▶ **Stored items**
__________
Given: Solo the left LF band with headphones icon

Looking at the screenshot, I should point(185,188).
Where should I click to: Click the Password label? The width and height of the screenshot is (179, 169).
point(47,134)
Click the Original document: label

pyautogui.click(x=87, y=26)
__________
▶ **YOUR ASSIGNMENT**
In full and without error, transcribe each of the entries.

▶ **EXERCISE ANSWER**
Given: Solo the left LF band with headphones icon

Looking at the screenshot, I should point(185,188).
Where should I click to: Click the Password label? The width and height of the screenshot is (179, 169).
point(47,134)
Click the Original document: label

pyautogui.click(x=87, y=26)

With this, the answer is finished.